Uploading data

Note

If you are using the Bianca Cluster at UPPMAX for analysing your data, there are some additional steps. These will be clearly marked in the guide.

This guide contains instructions on how to upload data to FEGA Sweden. We will take you through the process step by step. The guide comprises six major steps, of which two are only relevant for Bianca users:

  1. Install the sda-cli tool
  2. Download the encryption key
  3. Move files to Bianca (Bianca only)
  4. Encrypt the files
  5. Move files from Bianca (Bianca only)
  6. Submit your files

Install the sda-cli tool

Note

This guide expects you to perform the following steps on the system where you keep the data you intend to encrypt and submit. Some systems (like Bianca) do not allow internet access though, so in those cases start in a part of the systems that allow internet access (UPPMAX in the case of Bianca).

  1. Download the sda-cli executable that matches your system from the GitHub repository.

  2. Extract the binary by using the tar command:

    tar -xvzf sda-cli_.vX_Linux_x86_64.tar.gz

    The sda-cli executable should now be in the same directory as the downloaded file.

  1. Download the sda-cli executable that matches your system from the GitHub repository.

  2. Extract the binary by using the tar command:

    tar -xvzf sda-cli_.vX_Darwin_x86_64.tar.gz

    The sda-cli executable should now be in the same directory as the downloaded file.

  1. Download the sda-cli executable that matches your system from the GitHub repository.

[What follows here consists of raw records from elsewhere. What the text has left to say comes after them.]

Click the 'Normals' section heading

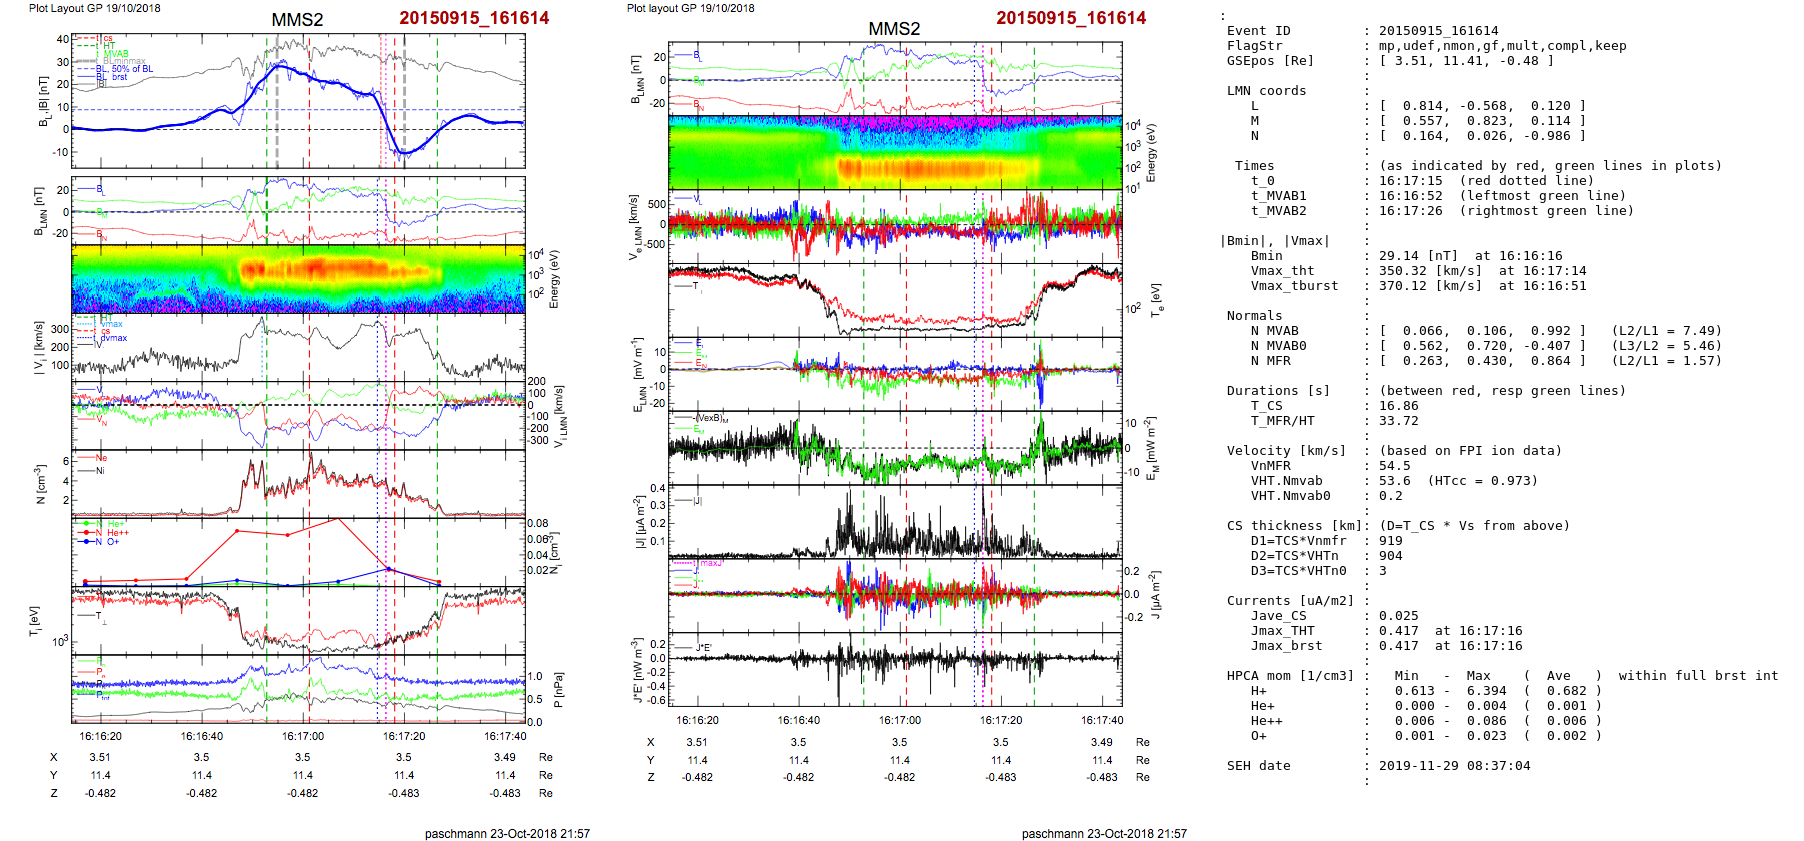pos(1254,316)
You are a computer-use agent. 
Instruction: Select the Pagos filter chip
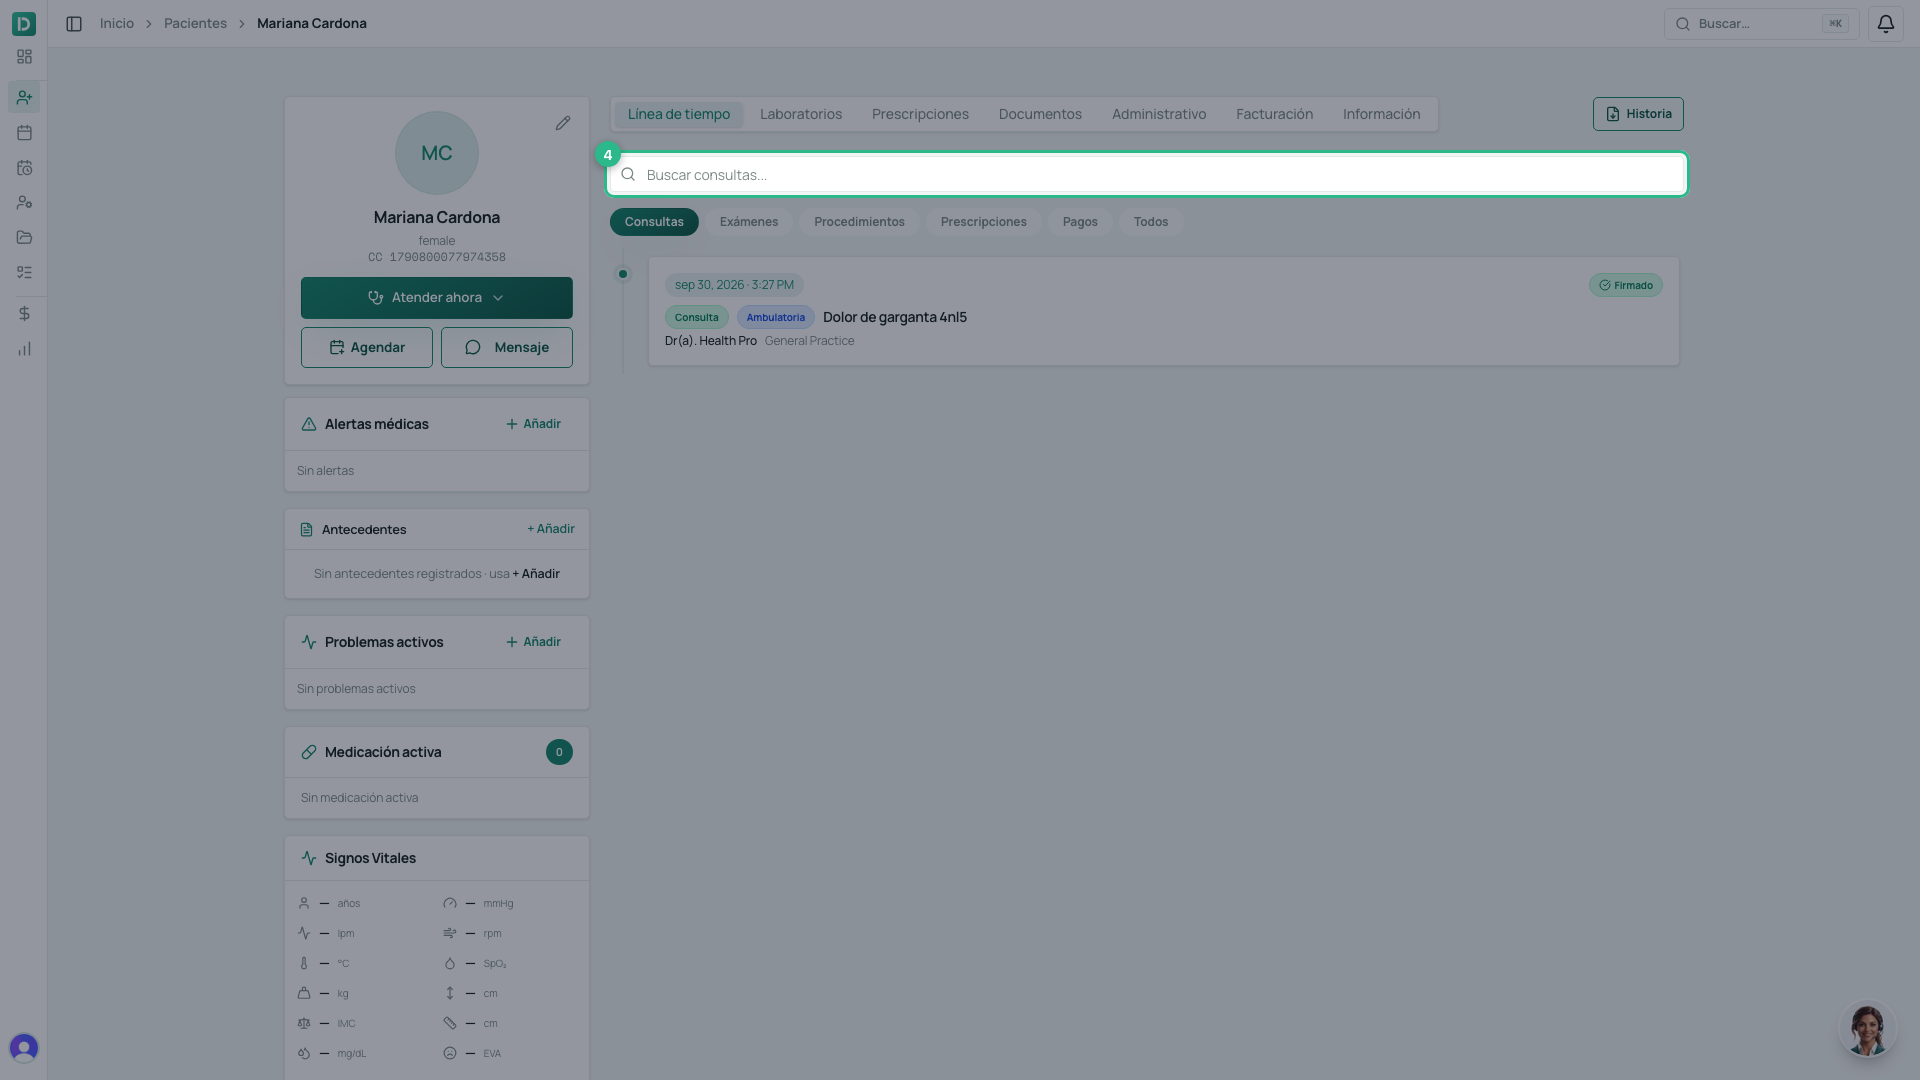pyautogui.click(x=1080, y=222)
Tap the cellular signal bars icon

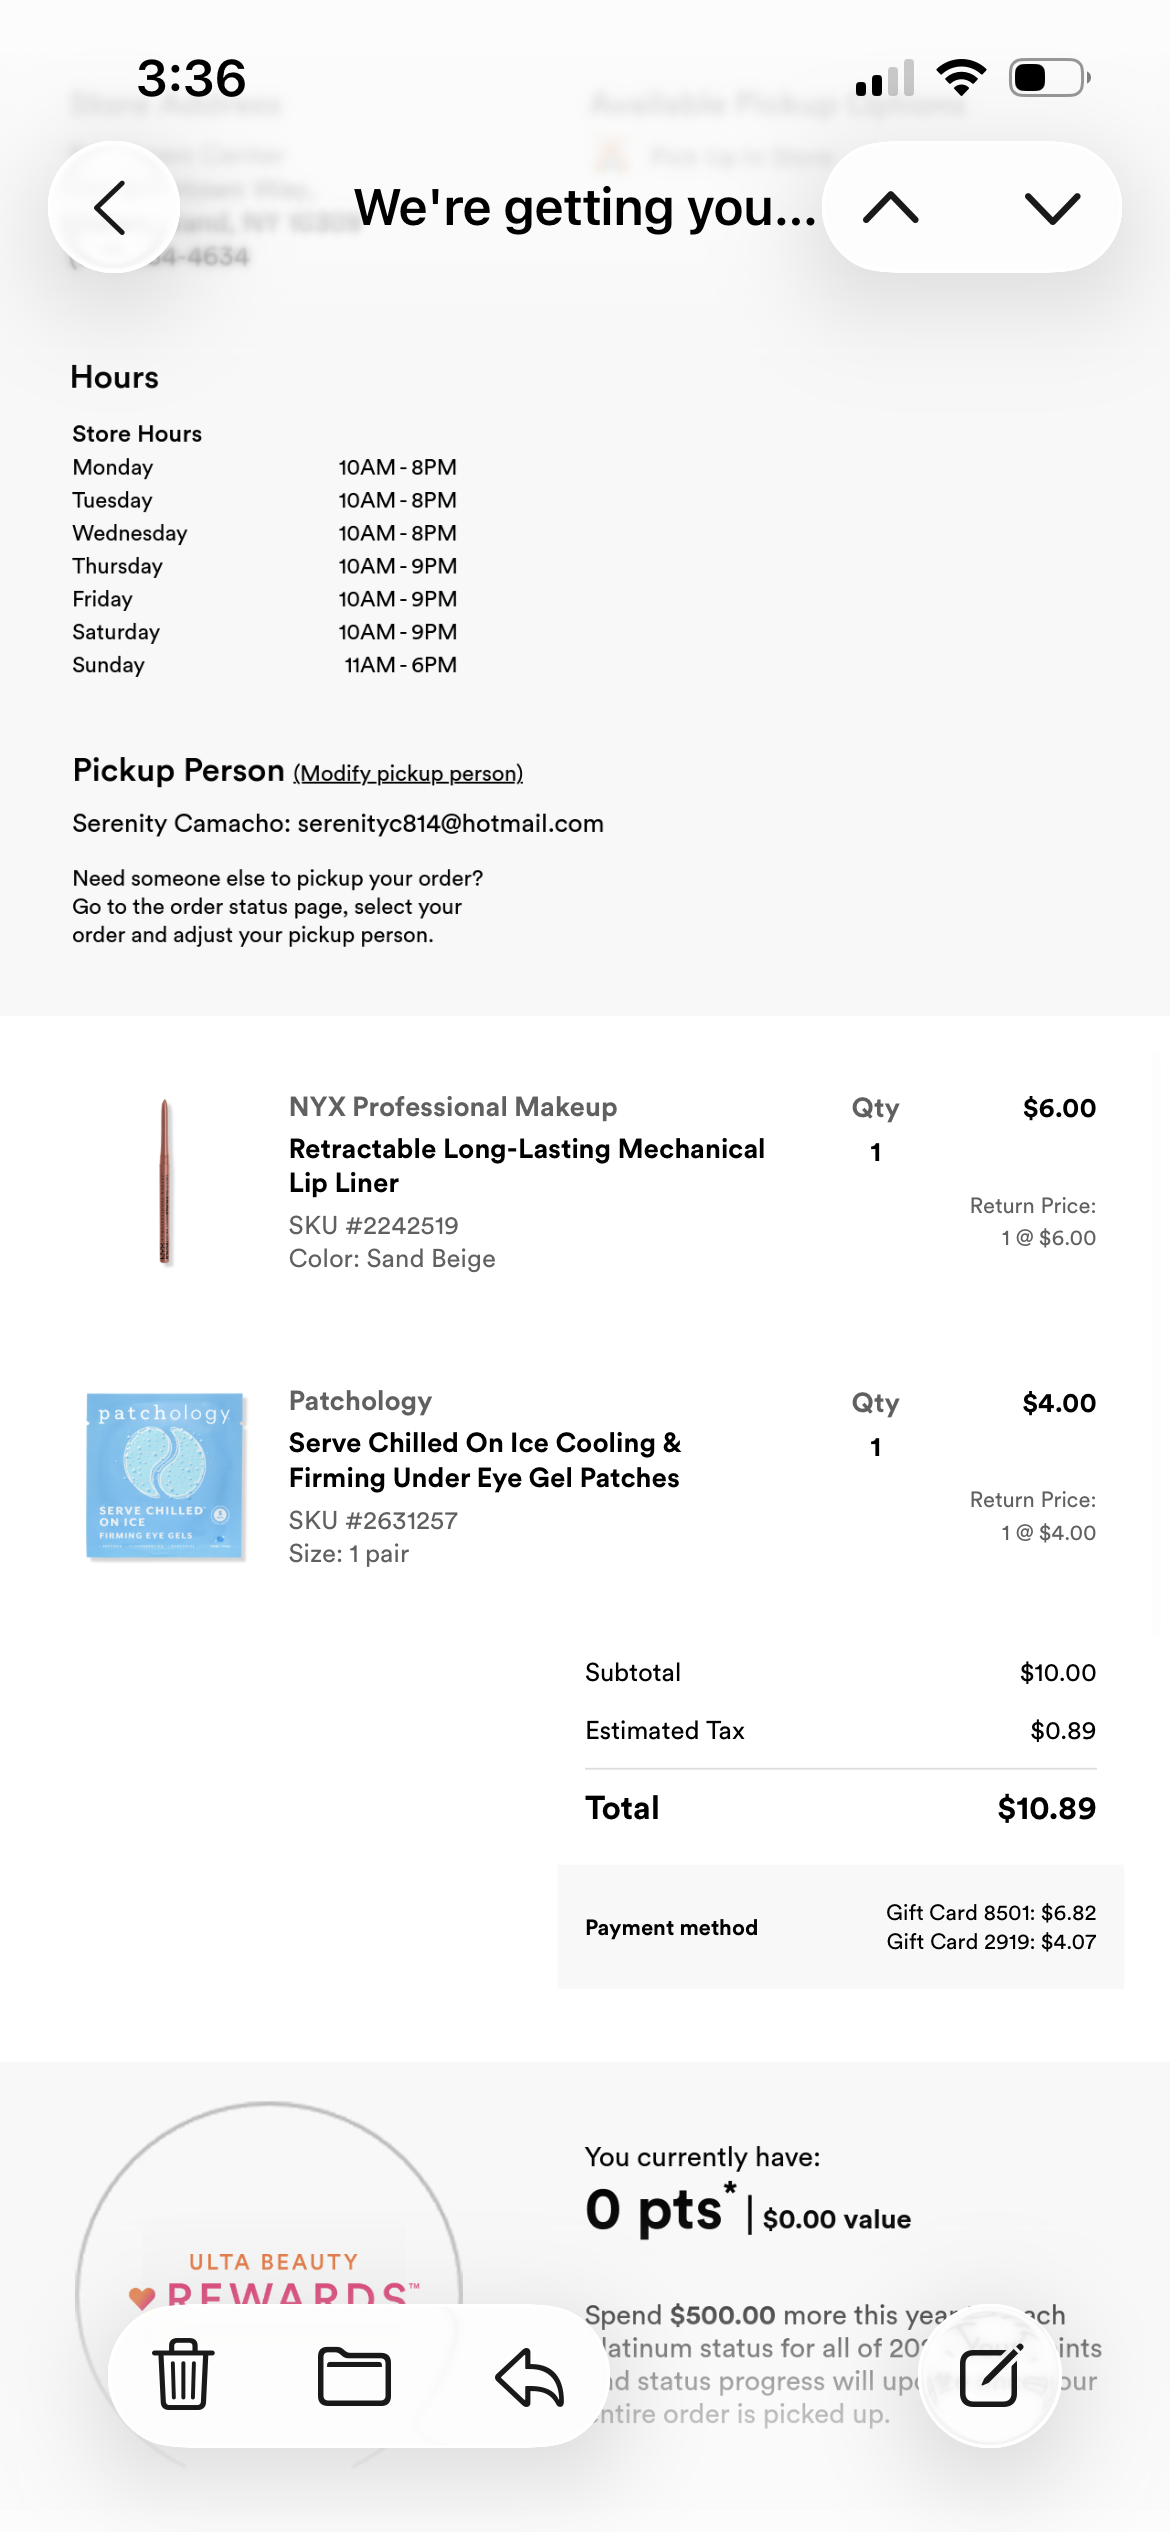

  2. Extract the binary by using the tar command:

    tar -xvzf sda-cli_.vX_Windows_x86_64.zip

    The sda-cli executable should now be in the same directory as the downloaded file.

Note

User documentation for sda-cli is available in the GitHub repository. This guide should however include the information needed to encrypt and upload data to FEGA Sweden.

Download the encryption key

For FEGA Sweden to be able to read the uploaded files, they need to be encrypted with the correct public key. This key can be downloaded with the following command:

wget https://raw.githubusercontent.com/NBISweden/EGA-SE-user-docs/main/crypt4gh_key.pub
curl -OL https://raw.githubusercontent.com/NBISweden/EGA-SE-user-docs/main/crypt4gh_key.pub
curl -OL https://raw.githubusercontent.com/NBISweden/EGA-SE-user-docs/main/crypt4gh_key.pub
Bianca

Move files to Bianca

  1. Copy sda-cli and crypt4gh_key.pub to the wharf

    Bianca uses a system called the wharf to transfer files without having a direct connection to the internet. You can upload files to this system from the outside using SFTP, or from UPPMAX by simply mounting the wharf drives. You can read more about this in the transit user guide.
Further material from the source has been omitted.